CHAMP QI-Tip of the Month: Using Improvement to Reduce Readmissions

By Jane Taylor, CHAMP Improvement Advisor

A key tenant in improvement work is to try changes on a small scale in order to understand how and if the change will work, and to evaluate if it really is an improvement. This is called a “small test of change” or a Plan, Do, Study, Act cycle (click here for a set of slides summarizing the PDSA Cycle, and click here for a PDSA worksheet).

My challenge to you this month is to try some changes that can help prevent your patients from being readmitted.

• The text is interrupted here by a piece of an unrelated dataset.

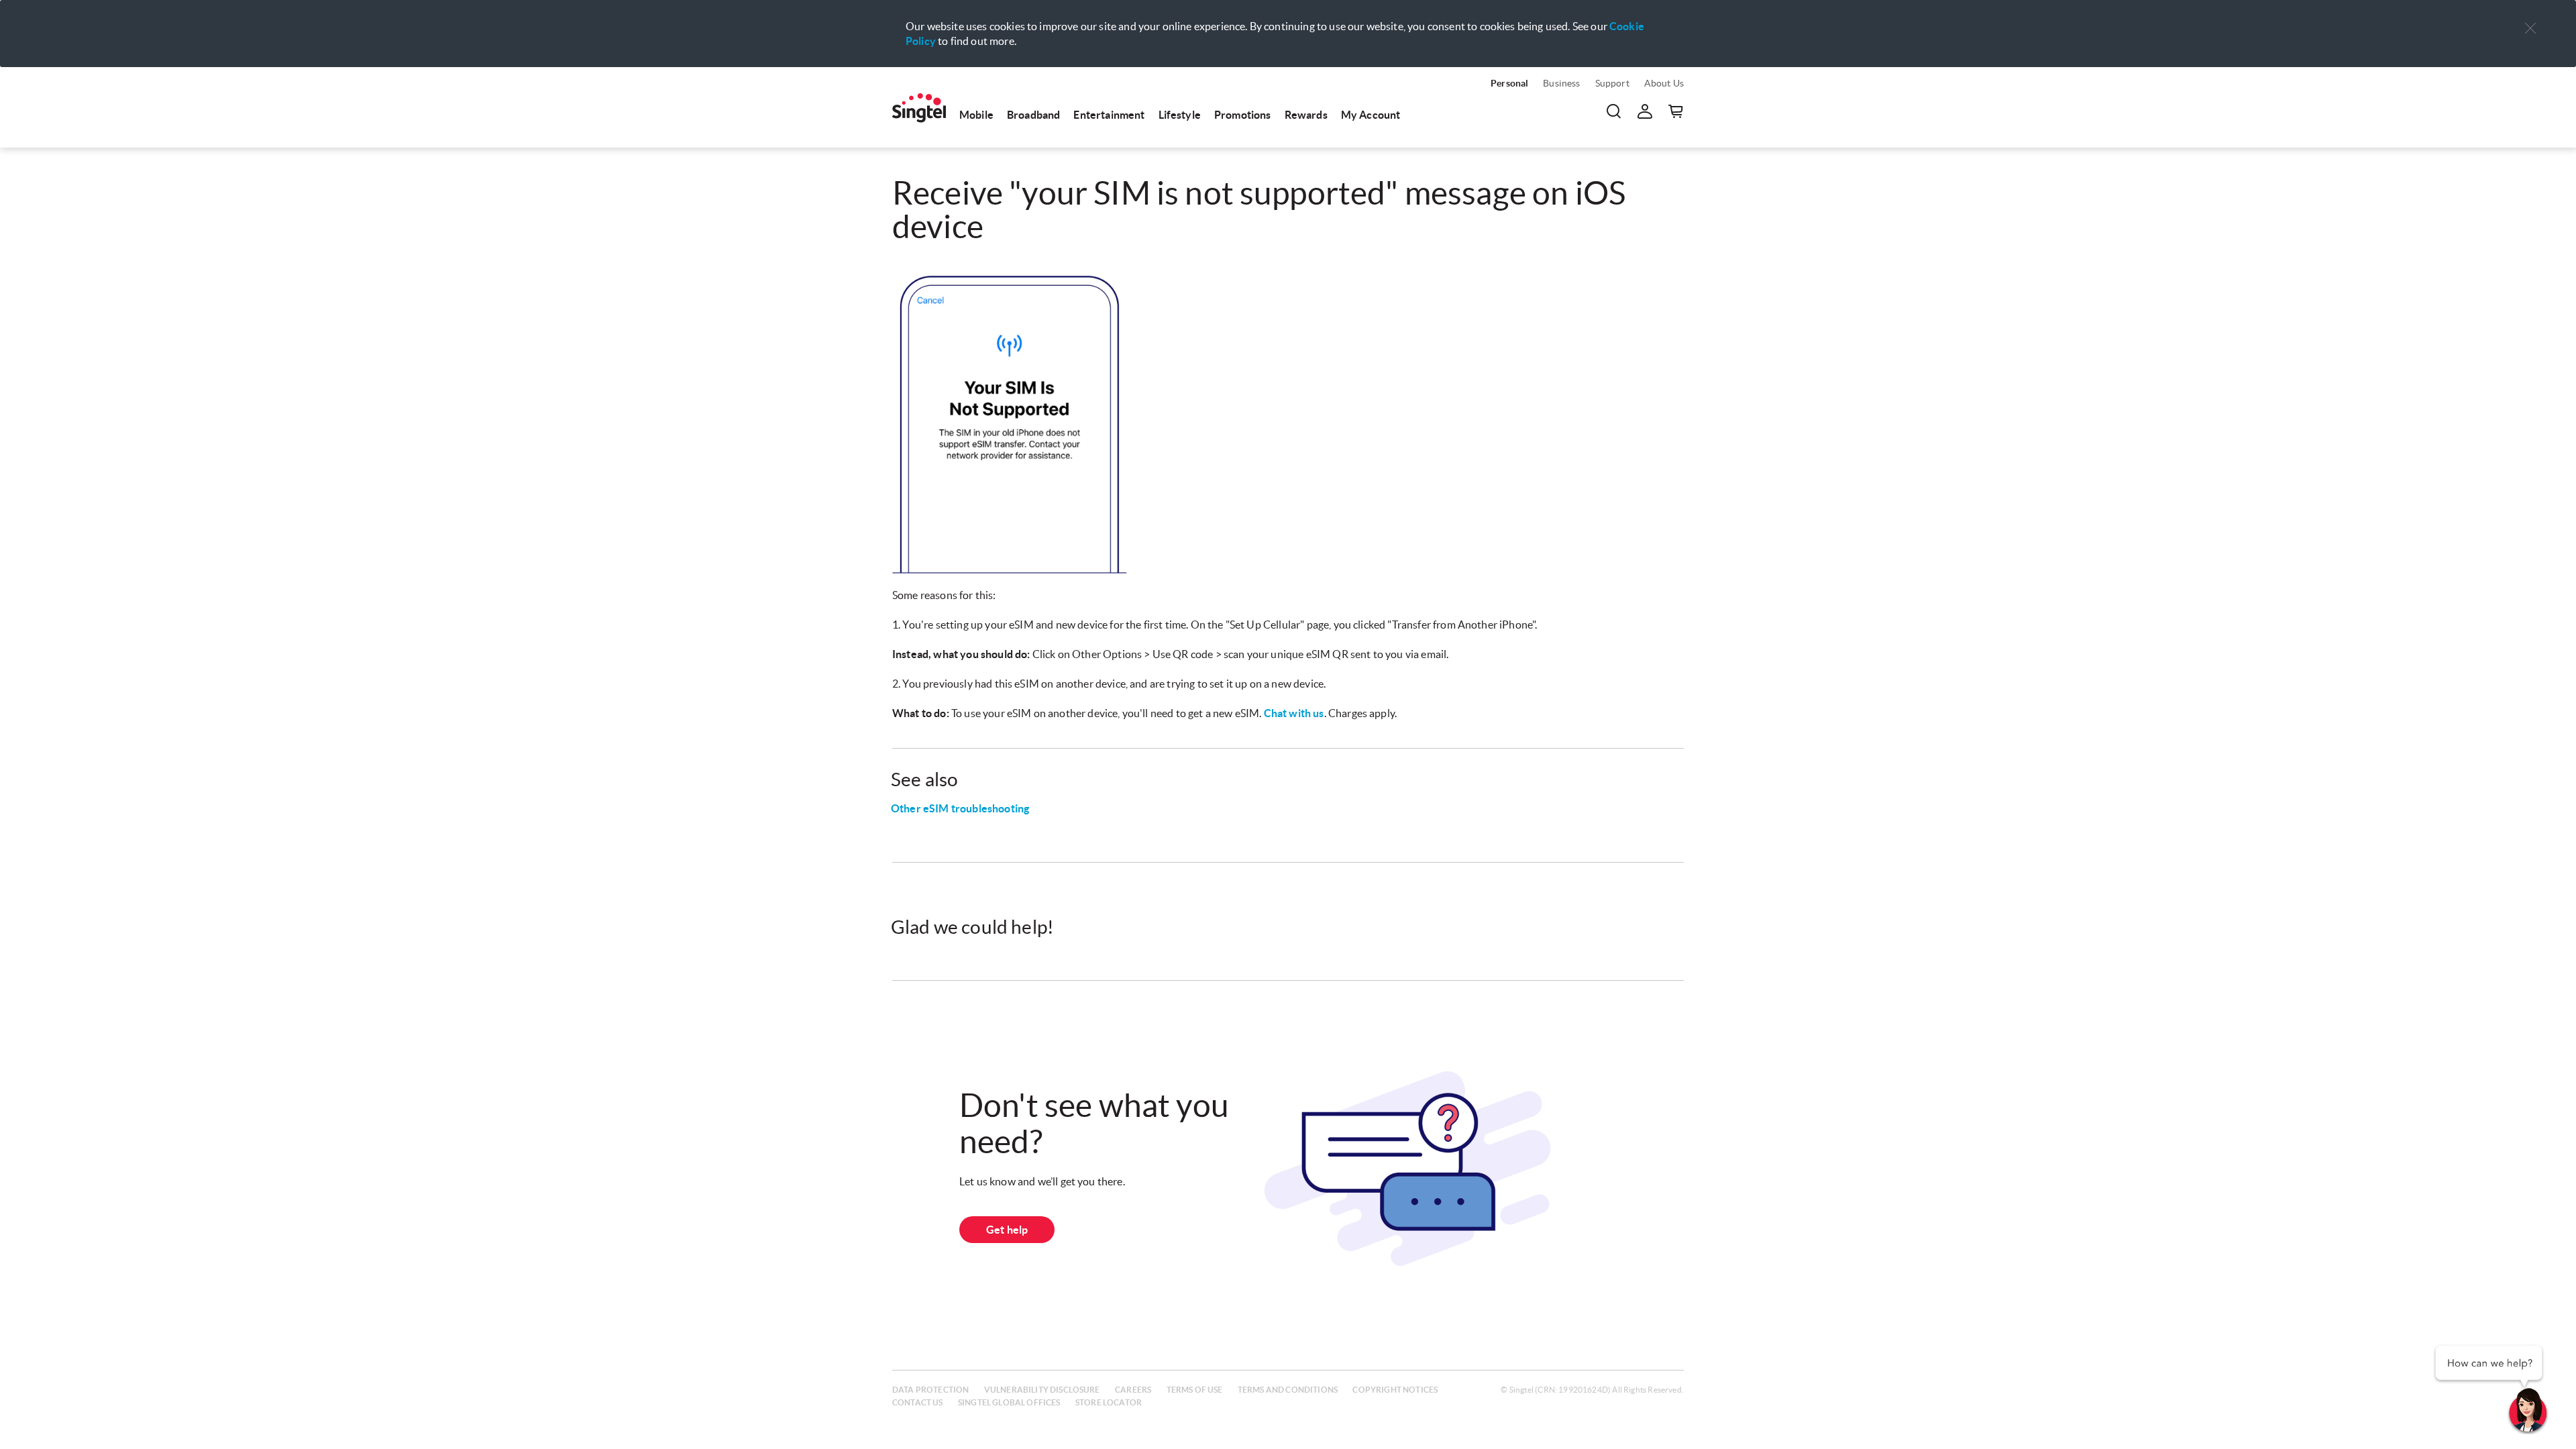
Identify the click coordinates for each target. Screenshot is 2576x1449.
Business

Of course, there are many changes you can test, but here are a few suggestions to get you started:

Teach Back

You can do a small test of change around Teach Back (see my QI-Tip, “Try It On Before You Buy It”), or just try Teach Back on your next admission and see what happens. If the patient is not capable of learning how to care for themselves, use Teach Back with a caregiver. To assess whether the patient or caregiver can teach back, ask them how they would explain aspects of their care to a neighbor or family member, including how and when they should take their medicines, when they should call the doctor, and where to find emergency phone numbers. Can they do it? If not, the patient is at risk for a readmission. How many visits does it take until the patient or designated learner can teach back all the items needed to help manage their condition or illness? For more on Teach Back, watch this video.

Medication Management

Some of the very best changes can be found in the materials for CHAMP’s Geriatric Medication Management course for frontline managers, including tools and strategies to help better reconcile home meds, identify potentially dangerous interactions or duplications, and check that medications are appropriate for older home care patients. Frontline managers can register for the course and anyone can access free tools from the Tools page of CHAMP’s Resource Library (just select “Medication Management” from the ‘All Topics’ drop-down menu). Or just come up with your own ideas for how your department or agency can make improvements in medication management.

The Warm Handover* – Getting the Information You Need from Hospitals

A good change is to try to get a warm handover from the discharging hospital (i.e., getting information directly from the hospital about the latest hospital episode for patients you are admitting). The warm handover is most effective if it includes voice-to-voice communication between the actual hospital and home health professionals that have cared for (or will care for) the patient. You may think this is impossible because information usually comes to the admission nurses at your agency. But what if you did a test where, on the next admission call, the intake person at your agency conferences you in to hear about the patient?

What if you work with the hospital and put your “asks” out there? “This is the vital information we need to provide great care. Can you, oh hospital, give it to us each and every time you send us a patient?”

Right now, according to the Transitions of Care Consensus Policy Statement, the following information, at minimum, should always be provided to you as part of the transition record:

  • A principal diagnosis and problem list
  • A medication list (reconciliation), including over-the counter medications/herbals, allergies, and drug interactions
  • The medical home/transferring coordinating physician/institution name and contact information, clearly identified
  • The patient’s cognitive status
  • All test results and pending results

If you need other information (see the Statement for suggested additional information), let the hospital know what it is!


Think about how your agency might collaborate with a local hospital or physicians group to reduce readmissions. In an initiative called STAAR (STate Action on Avoidable Rehospitalizations) — part the great work the Commonwealth Fund and the Institute for Healthcare Improvement (IHI) are doing to reduce readmissions — home health agencies, physician practices and hospitals team up to create a common, agreed upon set of simple teaching materials, so patients and family members are not confused by a multiple explanations and instructions. (Refer to and search under reducing readmissions).

Again, this is not an exhaustive list. If you have other ideas (or if you test any of the changes above), please tell us about it by posting a comment below.

Good Luck and Happy Testing!

* In working on readmissions, the Michigan Hospital Association introduced me to the term “handover.” They felt that “handoff” implied being completely finished with a patient and handing them “off,” and that “handover” was a more positive and descriptive term. I adopted the term “handover,” as have others.